##### Reading text

# The Kitchen: Clive E Cleaver's



## Ghoul Friday (Oct 6, 2007)

While children are encouraged to take tours of the restaur-haunt kitchen without their parents, few patrons know exactly what the conditions are in the room where their food is prepared.





































I've started uploading more photos of the kitchen in the Art Ghoullery.
Note the labels on the bottles and can - they are the ones done by JohnnyL.


----------



## RoxyBlue (Oct 6, 2008)

Oh boy - rat soup!!

Kitchen looks great, Ghoul.


----------



## HalloweenZombie (Jul 22, 2007)

Excellent use of that old stove! Your kitchen looks awesome!


----------



## Aelwyn (Jul 7, 2008)

Awesome! I love it!


----------



## Spooky1 (Aug 25, 2008)

##########

### Instructions
1 – Name every forum user who posts in the haunt kitchen thread.
2 – In the haunt kitchen thread, who made the labels on the bottles and can?
3 – Resume the haunt kitchen thread after its last line.

##### Records supplied

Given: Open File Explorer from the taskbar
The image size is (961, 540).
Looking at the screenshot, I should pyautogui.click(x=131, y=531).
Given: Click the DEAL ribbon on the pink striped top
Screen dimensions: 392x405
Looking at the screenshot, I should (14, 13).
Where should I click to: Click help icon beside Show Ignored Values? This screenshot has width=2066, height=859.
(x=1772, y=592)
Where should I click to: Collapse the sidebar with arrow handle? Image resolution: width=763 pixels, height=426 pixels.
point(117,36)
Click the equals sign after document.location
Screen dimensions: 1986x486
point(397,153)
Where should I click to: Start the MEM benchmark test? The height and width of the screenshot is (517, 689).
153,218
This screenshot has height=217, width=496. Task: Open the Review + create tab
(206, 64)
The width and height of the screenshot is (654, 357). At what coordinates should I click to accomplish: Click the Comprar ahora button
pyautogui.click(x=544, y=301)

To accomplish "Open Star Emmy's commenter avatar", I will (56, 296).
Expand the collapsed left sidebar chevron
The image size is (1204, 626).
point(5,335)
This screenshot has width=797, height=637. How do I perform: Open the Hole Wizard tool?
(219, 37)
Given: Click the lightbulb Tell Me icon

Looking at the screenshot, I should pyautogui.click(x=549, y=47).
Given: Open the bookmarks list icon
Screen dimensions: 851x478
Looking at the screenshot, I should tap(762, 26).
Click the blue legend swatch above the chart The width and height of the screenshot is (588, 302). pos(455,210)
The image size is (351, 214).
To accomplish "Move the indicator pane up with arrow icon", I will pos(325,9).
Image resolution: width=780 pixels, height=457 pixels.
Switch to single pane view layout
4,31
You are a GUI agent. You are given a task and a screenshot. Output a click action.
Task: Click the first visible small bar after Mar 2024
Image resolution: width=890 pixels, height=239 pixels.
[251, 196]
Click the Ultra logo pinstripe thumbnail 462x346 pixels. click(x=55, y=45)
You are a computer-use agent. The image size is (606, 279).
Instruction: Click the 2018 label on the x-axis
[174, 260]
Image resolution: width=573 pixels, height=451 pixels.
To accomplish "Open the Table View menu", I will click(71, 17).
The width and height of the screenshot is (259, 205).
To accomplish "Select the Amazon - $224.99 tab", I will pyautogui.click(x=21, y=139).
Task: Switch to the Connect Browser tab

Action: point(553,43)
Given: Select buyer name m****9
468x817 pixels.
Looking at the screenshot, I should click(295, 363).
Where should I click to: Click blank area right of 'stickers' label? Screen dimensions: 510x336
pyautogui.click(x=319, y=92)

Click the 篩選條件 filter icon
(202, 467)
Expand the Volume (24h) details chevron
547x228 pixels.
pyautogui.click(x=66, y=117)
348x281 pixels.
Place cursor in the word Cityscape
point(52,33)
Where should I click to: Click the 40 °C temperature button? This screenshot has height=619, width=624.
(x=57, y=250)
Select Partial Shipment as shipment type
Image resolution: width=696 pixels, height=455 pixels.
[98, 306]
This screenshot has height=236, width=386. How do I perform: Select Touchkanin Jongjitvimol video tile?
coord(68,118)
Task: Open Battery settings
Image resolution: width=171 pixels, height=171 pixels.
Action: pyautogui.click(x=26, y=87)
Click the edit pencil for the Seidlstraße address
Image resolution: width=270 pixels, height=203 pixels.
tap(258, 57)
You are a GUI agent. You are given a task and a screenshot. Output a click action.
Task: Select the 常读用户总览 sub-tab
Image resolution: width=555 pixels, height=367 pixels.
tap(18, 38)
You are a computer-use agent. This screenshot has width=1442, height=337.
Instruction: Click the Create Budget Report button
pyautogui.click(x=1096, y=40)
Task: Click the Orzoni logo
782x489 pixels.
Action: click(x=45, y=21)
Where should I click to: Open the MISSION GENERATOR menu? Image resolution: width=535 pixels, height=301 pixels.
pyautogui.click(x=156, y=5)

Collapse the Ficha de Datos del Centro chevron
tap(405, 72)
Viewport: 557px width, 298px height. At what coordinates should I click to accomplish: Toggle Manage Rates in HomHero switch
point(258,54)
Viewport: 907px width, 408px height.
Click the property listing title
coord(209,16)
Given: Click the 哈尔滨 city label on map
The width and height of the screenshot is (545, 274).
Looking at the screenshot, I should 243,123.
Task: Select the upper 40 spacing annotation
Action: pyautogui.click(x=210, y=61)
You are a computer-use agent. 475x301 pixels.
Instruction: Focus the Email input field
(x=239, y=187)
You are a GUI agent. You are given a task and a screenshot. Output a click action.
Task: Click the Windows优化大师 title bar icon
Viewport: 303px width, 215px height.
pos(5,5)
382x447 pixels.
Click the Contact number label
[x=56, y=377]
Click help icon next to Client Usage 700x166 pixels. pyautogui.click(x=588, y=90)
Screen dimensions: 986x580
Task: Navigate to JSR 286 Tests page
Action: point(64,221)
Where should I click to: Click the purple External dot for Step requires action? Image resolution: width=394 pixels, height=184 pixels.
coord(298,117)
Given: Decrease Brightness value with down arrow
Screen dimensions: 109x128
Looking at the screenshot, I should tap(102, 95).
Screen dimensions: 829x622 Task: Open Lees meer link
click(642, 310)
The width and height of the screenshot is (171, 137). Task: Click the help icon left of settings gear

##########

### Answers by task
1 – Ghoul Friday, RoxyBlue, HalloweenZombie, Aelwyn, Spooky1

2 – JohnnyL

3 –
I see you've put the new stove to good use. The restaur-haunt kitchen looks fantastic!


----------



## beelce (Jul 21, 2007)

Looks great


----------



## ScreamingScarecrow (Oct 1, 2008)

You did not disappoint with the stove! Excellent attention to detail in the whole kitchen!! I love detail


----------



## Lagrousome (Apr 12, 2007)

'Tis that time of year again for some baked bucky! Yumm!


----------



## cerinad (Jun 23, 2008)

Wow! That looks great..


----------



## Lady Nyxie (Aug 30, 2006)

I love it.


----------



## Ghostess (Aug 21, 2005)

Love it when the whole house gets in on the action!


----------



## turtle2778 (Jul 9, 2006)

Fantastic!! That Is Wonderful!


----------



## Lilly (Jun 13, 2006)

Looks great Ghoul..
the stove looks perfect

(where did you put all your dishes)


----------



## Robotparts (Jul 5, 2008)

Loving the kitchen. I'm doing a mini butcher chop theme in my kitchen so the stockpot with bones, etc. is perfect.

Thanx!!!!


----------



## Death's Door (Mar 22, 2006)

Looks great. I love the stove and all the goodies your cooking up. Awesome job Ghoulbug. Now make me a bucky sandwich!!!!!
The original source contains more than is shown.